Geçişken bir anlatı bu, kitabı yer yer iki kişi anlatıyor gibi hissediyor insan. Biri Rosa, biri de Rosa'yı tanımlayan Rosa dışında biri... Yere sağlam basmayan, bassa da köksüzlüğüyle, akışkanlığıyla bambaşka bir sürü şey olabilen biri. Kendine prenses diyen bu kadına, diğer anlatıcı "Rosa'nın bir şeylerin diğer adı" olduğunu ekliyor anlatısında. Okurken bu anlatı bana, Rosa'nın sanki hem her şey hem de hiçbir şey olduğu hissini öyle güzel verdi ki özendim ona. Yaşlılığında insanların ona "yaşlı" diyebilmesine ancak kendi istediği şekilde giyindiğinde, yürüdüğünde, yaşadığında izin veren ve her yaşta kendini yaratabiliyormuş gibi durup, üstelik bunu Rosaca yapışıyla "şahsına münhasır" bir karakter olarak karşımızda duruyor. Sizlerle Başbaşa dergisinin tüm yalanlarına bile isteye kanışıyla edebiyatımızdan iyi ki bir Rosa geçti diyebiliyorum böylece.
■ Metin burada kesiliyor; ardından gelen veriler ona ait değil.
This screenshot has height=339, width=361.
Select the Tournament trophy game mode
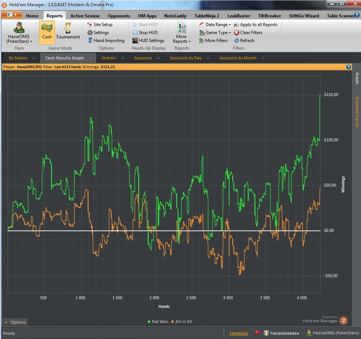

Gelelim genel yargılara... Yazıldığı dönemde, 1968 yılında, kadınlık meselesini ele aldığı için kınanıyor Sevgi Soysal. "Kadınlık" konusunun üzerine konuşulmasına alışılmış değil, edebiyatımız için de ilklerden biri üstelik. Ülkede onca sorun varken bu mu konuşulması gereken diye düşünülüyor içten içe ve hatta Rosa Alman bir kadın karakter olduğu için ona "sıradışı" demek, ötekileştirmeye yardım ediyor. Türk bir kadın karakter olmadığı için de insanımız sanki rahat bir nefes alıyor o dönemde. Sevgi Soysal'ın annesinin Alman olması ve kitapta anneannesini, teyzesini, annesini ve kendisini anlattığı da söylenenler arasında. Kim ne derse desin, Rosa iyi ki kaleme alınmış; böylece gurur duyduğum ve sevdiğim tüm kadınlara hediye etmek istediğim bir kitap ortaya çıkmış. Okuyunuz, okutunuz efendim. 

* Her şeye özenilebilir. Her şey aynı ölçüde tutku konusu olabilir. Her şey aynı ölçüde kutsal ve aynı ölçüde aşağılık olabilir. Tutkular çevreye göre değişen şeylerdir. Evli kadınlar toplantısında, en temiz pak aile kadını olmaya özenen aynı kadın, orospuların yanında en orospu olmayı niçin istemesin? Önemli olan istektir, hiçbir istek diğerlerinden soylu değildir, böyle düşünmüş olabilir Rosa gizliden. 

* Göze batıcılığım, çirkinliğimi, yaşlılığımı aşmalı. Gülebilirler, alay edebilirler ama görmeden geçemezler. Bunca yaşanmışlığın yanından insanların bakmadan, aldırışsız geçip gidivermeleri, hayır bunu istemiyordu.